[Records excerpted from a collection]
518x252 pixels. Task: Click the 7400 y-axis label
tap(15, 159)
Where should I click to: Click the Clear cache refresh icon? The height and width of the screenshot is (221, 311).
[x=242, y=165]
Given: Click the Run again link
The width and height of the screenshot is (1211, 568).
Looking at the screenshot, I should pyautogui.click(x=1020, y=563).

* _What you are asked to do_:
Rewrite all of the data above, putting "px" wherever "pixels" appears and leaving everything else as it is.

* _Solution for this exercise_:
518x252 px. Task: Click the 7400 y-axis label
tap(15, 159)
Where should I click to: Click the Clear cache refresh icon? The height and width of the screenshot is (221, 311).
[x=242, y=165]
Given: Click the Run again link
The width and height of the screenshot is (1211, 568).
Looking at the screenshot, I should pyautogui.click(x=1020, y=563).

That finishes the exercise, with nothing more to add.